By Laura Hartnett
The Phi Beta Kappa Society is proud to announce the winning titles for the 2015 Phi Beta Kappa Book Awards. The Christian Gauss Award, Phi Beta Kappa Award in Science, and Ralph Waldo Emerson Award each carry a $10,000 prize. The awards will be presented to the authors at a gala dinner on December 4, 2015 in Washington, D.C., at the Library of Congress Madison Hall.
This year’s winners, in the order the awards were established, are:
The Christian Gauss Award
Philology: The Forgotten Origins of the Modern Humanities by James Turner (Princeton University Press, 2014)
The word “philology” for centuries was nearly synonymous with humanistic intellectual life, encompassing not only the study of Greek and Roman literature and the Bible, but also other studies of language, literature, history, culture, art and more. In Philology, the first history of Western Humanistic learning published in English, James Turner tells the fascinating and forgotten story of how the study of languages and texts led to the modern humanities and the modern university.

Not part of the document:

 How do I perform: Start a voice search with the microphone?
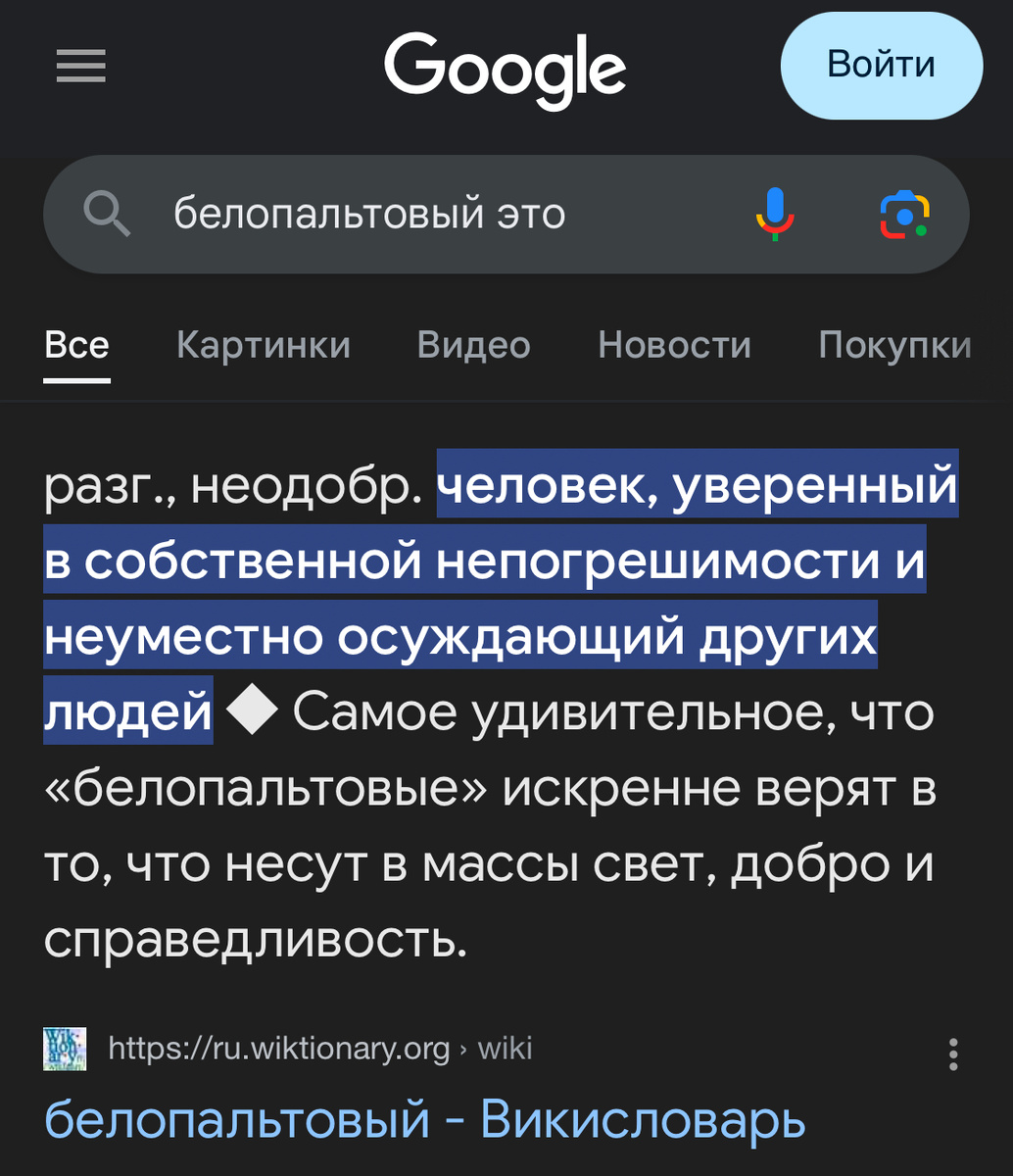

One Phi Beta Kappa Selection Panel member said, “I knew that this would be an excellent book, learned and informative. I didn’t realize it would be an extraordinary book, beautifully written. Turner manages a breathtaking sweep of history, never losing sight of his argument or the stakes. Who knew that the subject of polymathic word-love could be such a page-turner, full not only of erudition, but insights, zingers, and apercus.”
The Christian Gauss Award is offered for books in the field of literary scholarship or criticism. The prize was established in 1950 to honor the late Christian Gauss, the distinguished Princeton University scholar, teacher, and dean who also served as President of the Phi Beta Kappa Society. Previous award winners include books written by eminent authors such as Harold Bloom, Christopher Benfey, Marjorie Garber, and Claudia Johnson.

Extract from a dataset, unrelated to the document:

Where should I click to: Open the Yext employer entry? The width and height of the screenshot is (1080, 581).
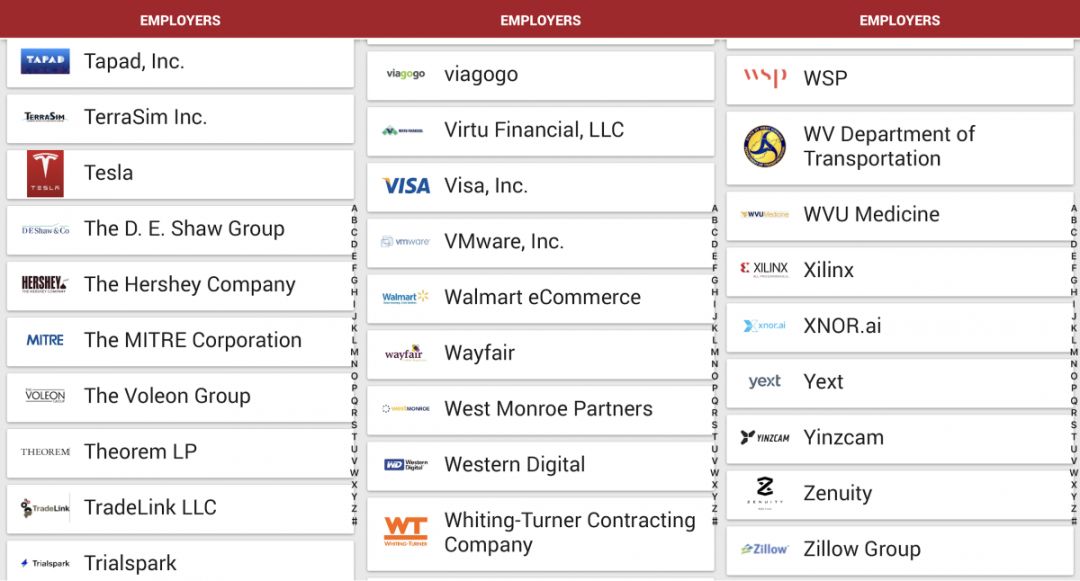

The Phi Beta Kappa Award in Science
Animal Weapons: The Evolution of Battle by Douglas J. Emlen (Henry Holt and Co., 2014)
Animal Weapons is the story behind the incredible weapons we see in the animal world and what they can tell us about the way humans develop and protect ourselves. Douglas Emlen takes the reader outside the lab and deep into the forests and jungles of the world to explain the processes behind the most extreme of animal weapons. Emlen uses the evolution of these animal weapons to draw parallels to the way humans develop and employ their own weapons. Animal Weapons analyzes the role of camouflage, the evolution of the rifle, the structures human populations have built across different regions and eras to protect their homes and communities among many other examples. The book has many stunning illustrations of these concepts at work. Animal Weapons brings the reader the complete story of how weapons reach their most outsized, dramatic potential, and what the animal world can tell us about our own relationship with weapons.
One Phi Beta Kappa Selection Panel member said, “Lively, engrossing account of the arms races in animal evolution, development and ecology. Emlen is a natural storyteller and the book moves swiftly through different fields of science and military history.”
Since 1959, The Phi Beta Kappa Award in Science has recognized outstanding contributions by scientists to the literature of science. The intent of the award is to encourage literate and scholarly interpretations of the physical and biological sciences and mathematics. Other award winners include books written by notable scientists such as James Gleick, Brian Greene, Stephen Jay Gould, and Nate Silver.
The Ralph Waldo Emerson Award
The Parthenon Enigma: A New Understanding of the West’s Most Iconic Building and the People Who Made It by Joan Breton Connelly (Knopf, 2014)
Since the Enlightenment the Parthenon has been recognized as the definitive symbol of Western democratic values. The Parthenon Enigma challenges this conventional wisdom to present a revolutionary new view of this peerless building. Looking back in time to trace the Parthenon’s story, Connelly finds its true meaning in a vast web of continual cultic observances and a unique mythic identity, in which democracy in our sense of the word would have been inconceivable. Marshaling a breathtaking range of textual and visual evidence, Connelly weaves it all into a thrilling narrative that brings the distant past to life.
One Phi Beta Kappa Selection Panel member said, “The writing is sophisticated but intelligible; [Connelly] writes for the scholar but makes it possible for a general audience to follow her. The Parthenon Enigma embeds the important symbol of Athens, of Ancient Greece, of Western Civilization in crucial context, considering it from all angles, literally and metaphorically.”
Established in 1960, The Ralph Waldo Emerson Award honors scholarly studies that contribute significantly to interpretations of the intellectual and cultural condition of humanity, including works in the fields of history, philosophy and religion as well as such fields as anthropology and the social sciences. Previous award winners include books written by eminent authors such as Timothy Snyder, Jill Lepore, David Levering Lewis, and Timothy Egan.
Laura Hartnett is coordinator of administraton for the Phi Beta Kappa Society.